Single by Francesco Renga

from the album Camere con vista (re-release)
- Released: 4 March 2005
- Genre: Pop rock
- Length: 3:25
- Label: Universal Music Group
- Songwriters: Francesco Renga; Maurizio Zappatini;
- Producer: Umberto Iervolino

Francesco Renga singles chronology
| "Meravigliosa (La luna)" (2004) | "Angelo" (2005) | "Un'ora in più" (2005) |

Music video
- "Angelo" on YouTube

= Angelo (Francesco Renga song) =

"Angelo" is a 2005 song co-written and performed by Francesco Renga. It won the 55th edition of the Sanremo Music Festival.

== Composition ==
The lyrics represent a prayer directed to a celestial being, asking for protection from the afflictions of the world.
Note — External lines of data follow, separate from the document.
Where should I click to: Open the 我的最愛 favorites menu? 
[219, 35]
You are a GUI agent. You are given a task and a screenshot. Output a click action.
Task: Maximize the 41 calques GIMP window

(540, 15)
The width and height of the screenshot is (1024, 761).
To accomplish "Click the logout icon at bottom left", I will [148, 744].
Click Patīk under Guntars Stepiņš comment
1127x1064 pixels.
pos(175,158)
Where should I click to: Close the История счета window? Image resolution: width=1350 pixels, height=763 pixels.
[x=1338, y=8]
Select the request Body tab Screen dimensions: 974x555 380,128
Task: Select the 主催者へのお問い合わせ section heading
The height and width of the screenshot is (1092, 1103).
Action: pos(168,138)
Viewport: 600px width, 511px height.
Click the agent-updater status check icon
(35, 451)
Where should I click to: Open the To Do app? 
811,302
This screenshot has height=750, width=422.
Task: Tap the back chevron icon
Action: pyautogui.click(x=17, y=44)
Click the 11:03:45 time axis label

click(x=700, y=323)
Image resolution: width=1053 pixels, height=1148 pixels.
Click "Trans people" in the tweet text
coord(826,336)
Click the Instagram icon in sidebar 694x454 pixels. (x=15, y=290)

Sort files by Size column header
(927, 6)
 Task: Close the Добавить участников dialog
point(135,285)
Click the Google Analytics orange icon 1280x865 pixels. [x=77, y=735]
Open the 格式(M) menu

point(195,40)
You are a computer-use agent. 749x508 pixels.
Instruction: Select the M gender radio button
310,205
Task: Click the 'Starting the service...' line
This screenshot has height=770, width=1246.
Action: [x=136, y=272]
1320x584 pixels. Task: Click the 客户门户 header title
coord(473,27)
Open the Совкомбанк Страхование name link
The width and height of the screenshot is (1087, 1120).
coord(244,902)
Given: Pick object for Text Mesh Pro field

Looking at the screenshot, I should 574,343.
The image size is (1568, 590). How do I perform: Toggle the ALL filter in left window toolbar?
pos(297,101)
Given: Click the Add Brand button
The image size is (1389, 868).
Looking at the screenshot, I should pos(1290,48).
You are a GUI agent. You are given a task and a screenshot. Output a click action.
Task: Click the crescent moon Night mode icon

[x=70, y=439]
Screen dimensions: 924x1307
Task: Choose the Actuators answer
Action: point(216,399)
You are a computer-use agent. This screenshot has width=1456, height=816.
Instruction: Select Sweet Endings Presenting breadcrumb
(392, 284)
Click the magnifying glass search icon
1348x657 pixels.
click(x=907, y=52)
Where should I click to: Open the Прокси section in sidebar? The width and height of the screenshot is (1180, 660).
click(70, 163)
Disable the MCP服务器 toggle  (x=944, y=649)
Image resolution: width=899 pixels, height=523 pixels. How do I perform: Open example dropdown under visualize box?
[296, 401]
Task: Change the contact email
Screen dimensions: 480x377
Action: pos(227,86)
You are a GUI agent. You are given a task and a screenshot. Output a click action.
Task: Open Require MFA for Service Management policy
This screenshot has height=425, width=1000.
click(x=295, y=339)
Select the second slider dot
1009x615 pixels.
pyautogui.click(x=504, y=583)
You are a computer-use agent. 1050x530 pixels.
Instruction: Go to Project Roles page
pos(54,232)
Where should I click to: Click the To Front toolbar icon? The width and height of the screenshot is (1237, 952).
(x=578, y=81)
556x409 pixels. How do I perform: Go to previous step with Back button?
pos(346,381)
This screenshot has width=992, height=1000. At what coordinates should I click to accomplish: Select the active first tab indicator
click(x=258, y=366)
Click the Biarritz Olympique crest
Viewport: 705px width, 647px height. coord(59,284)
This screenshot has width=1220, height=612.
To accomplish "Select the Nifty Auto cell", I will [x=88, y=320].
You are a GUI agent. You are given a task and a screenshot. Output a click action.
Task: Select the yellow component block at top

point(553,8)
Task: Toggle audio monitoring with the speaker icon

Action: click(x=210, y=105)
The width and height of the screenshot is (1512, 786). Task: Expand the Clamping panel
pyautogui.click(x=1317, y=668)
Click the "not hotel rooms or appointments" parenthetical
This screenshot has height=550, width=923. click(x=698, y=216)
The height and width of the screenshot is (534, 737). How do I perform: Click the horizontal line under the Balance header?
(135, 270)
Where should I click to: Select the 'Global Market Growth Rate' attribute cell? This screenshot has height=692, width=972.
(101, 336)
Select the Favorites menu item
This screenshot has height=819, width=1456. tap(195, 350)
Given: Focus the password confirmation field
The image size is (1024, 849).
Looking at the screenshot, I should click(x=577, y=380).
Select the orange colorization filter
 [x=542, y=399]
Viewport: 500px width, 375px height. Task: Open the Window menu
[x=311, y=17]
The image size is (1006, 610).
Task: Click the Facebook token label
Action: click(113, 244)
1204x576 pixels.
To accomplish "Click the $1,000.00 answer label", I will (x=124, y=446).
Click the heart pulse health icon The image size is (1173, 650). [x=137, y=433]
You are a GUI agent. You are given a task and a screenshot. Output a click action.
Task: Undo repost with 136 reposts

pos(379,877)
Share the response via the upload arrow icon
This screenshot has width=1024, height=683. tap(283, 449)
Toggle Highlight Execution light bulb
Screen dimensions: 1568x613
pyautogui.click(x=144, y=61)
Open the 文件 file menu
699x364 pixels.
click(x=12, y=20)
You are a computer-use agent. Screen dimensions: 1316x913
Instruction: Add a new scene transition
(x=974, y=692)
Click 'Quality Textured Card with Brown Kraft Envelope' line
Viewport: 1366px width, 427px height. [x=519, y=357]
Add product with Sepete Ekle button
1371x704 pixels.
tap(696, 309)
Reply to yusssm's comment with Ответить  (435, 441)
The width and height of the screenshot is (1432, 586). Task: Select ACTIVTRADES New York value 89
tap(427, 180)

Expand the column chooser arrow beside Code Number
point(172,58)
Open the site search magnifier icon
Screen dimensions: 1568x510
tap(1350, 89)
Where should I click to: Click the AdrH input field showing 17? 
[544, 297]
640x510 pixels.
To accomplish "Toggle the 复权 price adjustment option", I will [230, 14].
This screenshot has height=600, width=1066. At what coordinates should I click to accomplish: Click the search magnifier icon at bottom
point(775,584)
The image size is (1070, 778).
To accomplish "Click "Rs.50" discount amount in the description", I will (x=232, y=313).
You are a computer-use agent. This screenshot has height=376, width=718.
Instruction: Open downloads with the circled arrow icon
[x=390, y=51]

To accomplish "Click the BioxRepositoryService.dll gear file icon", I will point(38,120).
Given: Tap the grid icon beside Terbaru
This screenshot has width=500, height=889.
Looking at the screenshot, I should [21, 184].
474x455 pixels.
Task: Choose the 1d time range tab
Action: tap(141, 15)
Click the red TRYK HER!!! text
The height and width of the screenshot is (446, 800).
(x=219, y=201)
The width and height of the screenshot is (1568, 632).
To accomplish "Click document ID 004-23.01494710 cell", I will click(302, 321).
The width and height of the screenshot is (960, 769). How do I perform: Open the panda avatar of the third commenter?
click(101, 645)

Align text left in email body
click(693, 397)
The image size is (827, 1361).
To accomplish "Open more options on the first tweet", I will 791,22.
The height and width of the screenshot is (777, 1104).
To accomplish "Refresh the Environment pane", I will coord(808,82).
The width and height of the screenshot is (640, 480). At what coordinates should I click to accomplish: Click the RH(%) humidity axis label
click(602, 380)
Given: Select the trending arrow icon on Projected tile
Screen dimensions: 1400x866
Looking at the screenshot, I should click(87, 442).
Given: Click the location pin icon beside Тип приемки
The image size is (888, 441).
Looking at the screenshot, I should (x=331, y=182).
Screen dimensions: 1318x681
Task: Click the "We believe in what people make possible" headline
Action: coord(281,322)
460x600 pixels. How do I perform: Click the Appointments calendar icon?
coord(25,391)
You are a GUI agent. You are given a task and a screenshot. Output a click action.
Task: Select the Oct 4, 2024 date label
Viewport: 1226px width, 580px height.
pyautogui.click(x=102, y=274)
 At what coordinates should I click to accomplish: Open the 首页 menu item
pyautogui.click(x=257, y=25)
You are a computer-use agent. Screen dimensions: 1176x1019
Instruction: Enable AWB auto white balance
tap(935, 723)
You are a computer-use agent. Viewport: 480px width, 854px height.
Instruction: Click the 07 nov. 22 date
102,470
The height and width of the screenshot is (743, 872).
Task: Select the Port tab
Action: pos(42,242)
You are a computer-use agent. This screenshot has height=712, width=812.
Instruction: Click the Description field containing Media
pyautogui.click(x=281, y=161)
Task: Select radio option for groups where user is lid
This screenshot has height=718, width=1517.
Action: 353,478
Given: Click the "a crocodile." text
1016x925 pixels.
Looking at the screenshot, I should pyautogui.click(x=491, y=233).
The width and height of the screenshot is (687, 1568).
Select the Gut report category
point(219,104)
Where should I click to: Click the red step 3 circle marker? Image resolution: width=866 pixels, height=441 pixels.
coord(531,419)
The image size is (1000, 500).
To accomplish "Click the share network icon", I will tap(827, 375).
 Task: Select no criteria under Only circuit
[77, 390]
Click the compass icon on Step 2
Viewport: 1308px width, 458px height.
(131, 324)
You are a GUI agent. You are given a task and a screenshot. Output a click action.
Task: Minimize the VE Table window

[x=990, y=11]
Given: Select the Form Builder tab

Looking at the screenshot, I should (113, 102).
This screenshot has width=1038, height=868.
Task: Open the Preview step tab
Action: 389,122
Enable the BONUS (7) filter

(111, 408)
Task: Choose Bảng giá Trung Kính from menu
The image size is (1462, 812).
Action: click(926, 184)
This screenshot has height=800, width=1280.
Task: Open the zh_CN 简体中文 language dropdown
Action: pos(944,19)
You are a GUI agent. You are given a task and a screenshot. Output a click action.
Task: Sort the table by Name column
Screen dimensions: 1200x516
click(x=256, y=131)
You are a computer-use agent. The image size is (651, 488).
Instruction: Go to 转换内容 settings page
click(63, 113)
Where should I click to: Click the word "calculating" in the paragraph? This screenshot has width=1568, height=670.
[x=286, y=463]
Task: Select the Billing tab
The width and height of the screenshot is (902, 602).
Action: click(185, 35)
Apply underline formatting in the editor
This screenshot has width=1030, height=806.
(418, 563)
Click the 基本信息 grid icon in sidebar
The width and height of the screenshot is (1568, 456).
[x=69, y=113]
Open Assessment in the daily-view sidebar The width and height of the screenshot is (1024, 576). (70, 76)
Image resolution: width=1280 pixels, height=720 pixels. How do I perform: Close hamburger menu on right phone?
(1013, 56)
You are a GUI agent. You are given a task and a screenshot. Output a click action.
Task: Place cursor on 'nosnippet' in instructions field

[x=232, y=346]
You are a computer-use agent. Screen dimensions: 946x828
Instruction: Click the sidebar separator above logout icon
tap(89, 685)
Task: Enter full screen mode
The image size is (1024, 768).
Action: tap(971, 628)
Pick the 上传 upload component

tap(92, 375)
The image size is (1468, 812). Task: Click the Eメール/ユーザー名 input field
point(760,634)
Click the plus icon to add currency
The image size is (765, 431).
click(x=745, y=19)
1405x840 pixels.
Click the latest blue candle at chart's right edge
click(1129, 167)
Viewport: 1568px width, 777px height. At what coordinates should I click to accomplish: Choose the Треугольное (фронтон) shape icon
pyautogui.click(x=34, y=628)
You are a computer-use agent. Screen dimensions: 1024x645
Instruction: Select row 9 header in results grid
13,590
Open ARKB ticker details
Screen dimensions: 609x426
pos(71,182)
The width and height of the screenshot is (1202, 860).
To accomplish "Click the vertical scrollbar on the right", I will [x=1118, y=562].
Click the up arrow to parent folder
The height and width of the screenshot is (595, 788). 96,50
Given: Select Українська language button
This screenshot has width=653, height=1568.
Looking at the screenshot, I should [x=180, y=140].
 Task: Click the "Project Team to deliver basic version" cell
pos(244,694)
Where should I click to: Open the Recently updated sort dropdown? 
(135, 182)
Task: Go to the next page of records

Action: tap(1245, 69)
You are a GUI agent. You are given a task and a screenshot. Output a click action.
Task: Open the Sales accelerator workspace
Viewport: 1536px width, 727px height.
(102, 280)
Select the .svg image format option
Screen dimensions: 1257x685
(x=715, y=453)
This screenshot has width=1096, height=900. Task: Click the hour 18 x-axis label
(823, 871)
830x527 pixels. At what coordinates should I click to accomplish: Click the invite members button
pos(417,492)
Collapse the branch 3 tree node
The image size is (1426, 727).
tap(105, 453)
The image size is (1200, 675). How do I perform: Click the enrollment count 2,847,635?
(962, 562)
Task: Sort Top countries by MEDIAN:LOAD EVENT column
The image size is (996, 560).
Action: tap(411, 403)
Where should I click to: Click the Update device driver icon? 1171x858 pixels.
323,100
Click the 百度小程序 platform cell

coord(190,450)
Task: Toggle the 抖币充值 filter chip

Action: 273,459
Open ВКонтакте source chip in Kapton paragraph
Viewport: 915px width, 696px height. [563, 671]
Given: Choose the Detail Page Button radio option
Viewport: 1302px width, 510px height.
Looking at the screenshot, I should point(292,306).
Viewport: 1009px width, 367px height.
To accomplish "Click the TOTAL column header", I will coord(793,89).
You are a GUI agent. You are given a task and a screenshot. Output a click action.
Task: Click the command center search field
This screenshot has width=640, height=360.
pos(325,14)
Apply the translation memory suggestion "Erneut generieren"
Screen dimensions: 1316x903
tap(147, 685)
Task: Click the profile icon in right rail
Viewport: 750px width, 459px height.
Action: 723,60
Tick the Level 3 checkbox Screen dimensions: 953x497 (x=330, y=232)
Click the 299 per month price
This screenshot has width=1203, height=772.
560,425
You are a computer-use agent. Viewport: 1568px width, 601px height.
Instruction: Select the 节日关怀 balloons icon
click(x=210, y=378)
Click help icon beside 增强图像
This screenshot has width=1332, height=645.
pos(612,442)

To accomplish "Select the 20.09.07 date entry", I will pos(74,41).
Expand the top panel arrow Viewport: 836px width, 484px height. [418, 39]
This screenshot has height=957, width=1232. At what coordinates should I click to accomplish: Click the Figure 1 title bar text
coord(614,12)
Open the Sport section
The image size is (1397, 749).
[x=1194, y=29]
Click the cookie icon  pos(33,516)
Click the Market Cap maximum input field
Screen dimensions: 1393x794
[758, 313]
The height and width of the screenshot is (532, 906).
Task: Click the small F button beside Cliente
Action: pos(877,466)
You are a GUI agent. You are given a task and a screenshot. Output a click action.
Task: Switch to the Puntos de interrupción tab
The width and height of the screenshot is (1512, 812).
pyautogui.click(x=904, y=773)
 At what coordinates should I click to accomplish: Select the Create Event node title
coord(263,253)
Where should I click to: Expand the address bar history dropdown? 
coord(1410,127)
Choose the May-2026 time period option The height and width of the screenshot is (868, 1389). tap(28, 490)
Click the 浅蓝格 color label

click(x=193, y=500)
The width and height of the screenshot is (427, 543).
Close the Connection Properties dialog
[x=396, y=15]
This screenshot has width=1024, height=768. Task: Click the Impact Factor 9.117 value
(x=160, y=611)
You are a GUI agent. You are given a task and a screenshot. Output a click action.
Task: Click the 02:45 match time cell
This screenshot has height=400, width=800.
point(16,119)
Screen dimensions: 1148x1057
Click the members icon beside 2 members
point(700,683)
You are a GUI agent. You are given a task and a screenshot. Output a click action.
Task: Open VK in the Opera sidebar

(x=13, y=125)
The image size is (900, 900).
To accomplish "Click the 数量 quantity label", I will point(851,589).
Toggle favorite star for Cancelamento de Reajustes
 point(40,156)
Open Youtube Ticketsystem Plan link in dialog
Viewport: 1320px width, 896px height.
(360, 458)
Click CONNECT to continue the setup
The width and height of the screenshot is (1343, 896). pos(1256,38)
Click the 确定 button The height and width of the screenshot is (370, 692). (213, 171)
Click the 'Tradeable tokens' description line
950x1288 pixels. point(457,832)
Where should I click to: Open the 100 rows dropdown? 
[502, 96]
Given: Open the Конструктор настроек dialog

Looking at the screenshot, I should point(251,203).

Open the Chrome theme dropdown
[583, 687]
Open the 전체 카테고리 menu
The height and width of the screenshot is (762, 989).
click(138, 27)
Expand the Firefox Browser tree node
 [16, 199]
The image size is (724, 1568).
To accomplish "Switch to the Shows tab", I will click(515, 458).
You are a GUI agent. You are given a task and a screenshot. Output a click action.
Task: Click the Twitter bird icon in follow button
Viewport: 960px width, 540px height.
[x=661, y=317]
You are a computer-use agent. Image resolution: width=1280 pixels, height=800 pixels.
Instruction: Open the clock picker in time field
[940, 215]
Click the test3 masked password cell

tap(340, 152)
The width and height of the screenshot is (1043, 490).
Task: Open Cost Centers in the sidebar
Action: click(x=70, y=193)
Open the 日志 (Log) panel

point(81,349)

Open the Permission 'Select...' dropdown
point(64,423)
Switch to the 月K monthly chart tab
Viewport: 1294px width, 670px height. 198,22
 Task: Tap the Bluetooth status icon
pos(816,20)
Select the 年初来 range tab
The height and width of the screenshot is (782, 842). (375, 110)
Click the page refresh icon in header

According to Renga, the song was dedicated to his daughter Jolanda, and its lyrics were inspired by the 2004 Indian Ocean earthquake and tsunami.

==Track listing==

| No. | Title | Length |
|---|---|---|
| 1. | "Angelo" | 3:25 |
| 2. | "Angelo (...vorrei avere i tuoi angeli)" | 3:28 |
| 3. | "Nel nome del padre" | 3:41 |

==Charts==

| Chart (2010) | Peak position |
|---|---|
| Italy (FIMI) | 1 |
| Italy Airplay (Nielsen Music Control) | 1 |

==Certifications==

| Region | Certification | Certified units/sales |
| Italy (FIMI) Sales and streaming since 2009 | Gold | 50,000^{‡} |
^{‡} Sales+streaming figures based on certification alone.